多様性を人間にも認めよう

こんなニュースが流れてました。
“山奥ニート”増殖 あくせく働かず自由…新しい生き方!?

※リンク先がなくなるかもしれないので簡単にまとめます。
・主に農作業や草刈り、梅の実の収穫など住民の手伝いをして得た収入で生活するが、足りなければ出稼ぎ(バイト)に行く。
・パソコンを持ち込みインターネットを利用、ネット通販で必要なものは手に入る。
・ニートだから背負うものが何もないし、楽しく生きたい。

このニュースへのコメントがこれまたすごくて、「将来はどうするの?」、「生活保護に頼るなよ。」、「こんな若者ばかりじゃ日本は終わり。」とまあ、批判の嵐。
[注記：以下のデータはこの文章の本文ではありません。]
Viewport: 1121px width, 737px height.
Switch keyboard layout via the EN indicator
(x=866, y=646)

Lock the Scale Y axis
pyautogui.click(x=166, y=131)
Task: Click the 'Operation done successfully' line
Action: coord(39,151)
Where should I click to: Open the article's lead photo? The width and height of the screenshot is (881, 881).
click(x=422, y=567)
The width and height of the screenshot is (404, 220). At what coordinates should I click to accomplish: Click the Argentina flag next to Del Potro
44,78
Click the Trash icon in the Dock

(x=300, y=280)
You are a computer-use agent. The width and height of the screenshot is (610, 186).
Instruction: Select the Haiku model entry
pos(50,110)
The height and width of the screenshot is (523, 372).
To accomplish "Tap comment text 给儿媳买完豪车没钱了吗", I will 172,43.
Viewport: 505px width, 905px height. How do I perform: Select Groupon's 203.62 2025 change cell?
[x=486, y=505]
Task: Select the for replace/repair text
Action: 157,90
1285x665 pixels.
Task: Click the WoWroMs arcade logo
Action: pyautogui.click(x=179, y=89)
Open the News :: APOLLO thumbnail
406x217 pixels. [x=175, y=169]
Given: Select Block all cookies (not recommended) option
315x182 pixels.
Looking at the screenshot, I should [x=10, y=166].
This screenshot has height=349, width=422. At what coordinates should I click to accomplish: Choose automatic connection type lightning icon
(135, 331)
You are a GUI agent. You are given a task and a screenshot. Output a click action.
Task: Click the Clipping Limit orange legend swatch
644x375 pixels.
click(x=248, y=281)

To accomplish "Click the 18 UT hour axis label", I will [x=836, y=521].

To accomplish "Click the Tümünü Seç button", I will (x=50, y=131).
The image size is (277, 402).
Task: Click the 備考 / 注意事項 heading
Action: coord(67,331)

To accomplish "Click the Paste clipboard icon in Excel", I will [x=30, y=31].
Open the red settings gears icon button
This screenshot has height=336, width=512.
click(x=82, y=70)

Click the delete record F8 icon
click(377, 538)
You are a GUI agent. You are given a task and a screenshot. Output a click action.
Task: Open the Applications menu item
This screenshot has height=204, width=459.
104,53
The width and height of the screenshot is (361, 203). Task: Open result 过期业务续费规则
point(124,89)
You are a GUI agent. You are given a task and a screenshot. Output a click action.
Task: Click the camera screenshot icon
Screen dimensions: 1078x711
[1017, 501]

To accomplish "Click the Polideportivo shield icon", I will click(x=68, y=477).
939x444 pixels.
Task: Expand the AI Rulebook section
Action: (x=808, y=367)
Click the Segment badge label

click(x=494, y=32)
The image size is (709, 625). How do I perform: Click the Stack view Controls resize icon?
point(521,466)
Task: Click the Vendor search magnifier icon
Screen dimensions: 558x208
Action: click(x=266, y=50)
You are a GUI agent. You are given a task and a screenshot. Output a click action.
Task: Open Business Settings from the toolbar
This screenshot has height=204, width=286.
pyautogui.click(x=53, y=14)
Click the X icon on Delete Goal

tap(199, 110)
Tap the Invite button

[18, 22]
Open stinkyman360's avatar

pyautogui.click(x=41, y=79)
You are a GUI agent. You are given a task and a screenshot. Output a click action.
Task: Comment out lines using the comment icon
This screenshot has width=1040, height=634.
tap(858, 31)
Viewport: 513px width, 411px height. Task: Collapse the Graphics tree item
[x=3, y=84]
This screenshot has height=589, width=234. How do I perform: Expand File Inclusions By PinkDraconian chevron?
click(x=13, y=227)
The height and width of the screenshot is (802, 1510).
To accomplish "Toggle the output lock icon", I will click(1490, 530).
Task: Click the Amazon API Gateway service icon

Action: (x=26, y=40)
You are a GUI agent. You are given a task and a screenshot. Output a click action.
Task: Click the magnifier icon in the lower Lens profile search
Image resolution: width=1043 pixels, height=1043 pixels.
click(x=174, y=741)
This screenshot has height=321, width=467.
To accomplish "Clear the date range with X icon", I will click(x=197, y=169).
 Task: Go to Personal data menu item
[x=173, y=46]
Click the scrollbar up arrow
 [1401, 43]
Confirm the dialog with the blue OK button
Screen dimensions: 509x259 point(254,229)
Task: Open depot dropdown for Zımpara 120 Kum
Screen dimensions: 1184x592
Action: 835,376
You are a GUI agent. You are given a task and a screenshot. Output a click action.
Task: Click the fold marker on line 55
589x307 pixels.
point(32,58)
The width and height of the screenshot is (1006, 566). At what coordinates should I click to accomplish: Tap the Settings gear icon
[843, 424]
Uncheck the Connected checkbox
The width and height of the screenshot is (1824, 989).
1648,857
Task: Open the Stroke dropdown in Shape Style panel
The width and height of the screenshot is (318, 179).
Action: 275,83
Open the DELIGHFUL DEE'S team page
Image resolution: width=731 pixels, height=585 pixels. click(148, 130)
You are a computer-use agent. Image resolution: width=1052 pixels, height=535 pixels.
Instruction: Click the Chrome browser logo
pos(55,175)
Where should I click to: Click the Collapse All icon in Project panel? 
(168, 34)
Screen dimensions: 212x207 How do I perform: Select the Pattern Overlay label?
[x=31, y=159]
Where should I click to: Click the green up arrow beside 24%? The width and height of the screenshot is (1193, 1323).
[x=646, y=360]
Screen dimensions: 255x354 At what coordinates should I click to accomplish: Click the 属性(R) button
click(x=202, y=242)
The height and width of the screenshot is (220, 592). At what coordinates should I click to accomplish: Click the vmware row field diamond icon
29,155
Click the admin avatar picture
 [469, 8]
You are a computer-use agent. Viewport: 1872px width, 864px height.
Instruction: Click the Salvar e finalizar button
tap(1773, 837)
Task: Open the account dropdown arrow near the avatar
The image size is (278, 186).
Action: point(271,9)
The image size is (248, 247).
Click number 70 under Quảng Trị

すべての人がこの生き方を選択するわけはない、私は絶対に嫌ですし。
こんな自由な生き方をしたいと思っている人は昔からいたんじゃないでしょうか。
想像以上に批判が多くてびっくりしました。

「将来はどうするの?」
大手がいつ倒産してもおかしくないこんな状況(シャープやソニーがこんなことになるなんて誰が思ったのでしょうか)で何を言っているのか。

「生活保護に頼るなよ。」
誰でも可能性はあるわけですから。

「こんな若者ばかりでは日本は終わり。」
ごく一部を若者代表にしないで。

総じて批判の中心は社会保障(お金)。
サラリーマンが一番のような言い回しの多さ、何とも複雑。
大多数の若者は頑張って働いていると思いますよ。

多分だけれど、この人たちにもし別のスイッチが入ってお金持ちになったとたんに熱い掌返しが来ると思う。
「みんなと同じことしてちゃだめだ!」、「どこにビジネスチャンスが転がってるかわからない。」、「若いときは失敗を恐れずにチャレンジすべき。」とか。

こんなに将来のことを考えている人がたくさんいるのに、日本のために働いていてくれるまともな政治家がこんなに少ないのはなぜなんでしょ。
政治家のレベルは国民のレベルですからね。

本当に日本のことを考えての発言なんでしょうか。

なぜ批判するのか考えてみた


お金を稼いで税金を納めてもらわないと今の社会保障が成り立たない。
これに対して多くの不満が見えました。
今までストレスに耐えて頑張って働いてやっと年金もらえる年齢になったのに、若者がこれでは年金制度がもたない。

結局みんな自分のことしか考えていないような気がします。

今の若者に将来の年金なんて負債システムを背負えるわけないですよ。
人口が増えていく前提で作られた年金モデルですから人口が減少に転じてしまった今、維持するのは不可能。
ここにも書きましたがサラリーだけで生きていける時代はもうすでに崩壊しているといってもいいぐらい酷い状況です。

農家目線で考える


純粋(というかひと昔前)な有機農家とこの記事の人たちの生き方はほぼ一緒のような気がします。

田舎、自然、自給自足を目指している人も多いし、それと同じじゃないかなと。
それにこの記事に出ている人も野菜を自分で作って売ってこそいませんが、草刈りや農作業、梅の実の収穫を手伝って収入を得ているので、そもそもニートというより農家ですね笑

山奥ニートなんて目を引くタイトルつけられてますが、お金が無くなったらバイトをしてって…
少し前にもてはやされた(?)半農半Xってこの人たちのような生き方じゃないの?

最後に


いろんな生き方をしてみたらよいと思うし、そこでどうにもならなくなったらまた新しいことにチャレンジすればいい。
将来という言葉が今を制限するとても後ろ向きな言葉に聞こえます。

将来を考えてわかるのであれば考えますけど、その方たちが想像した将来の姿に今の日本はなっているのでしょうか。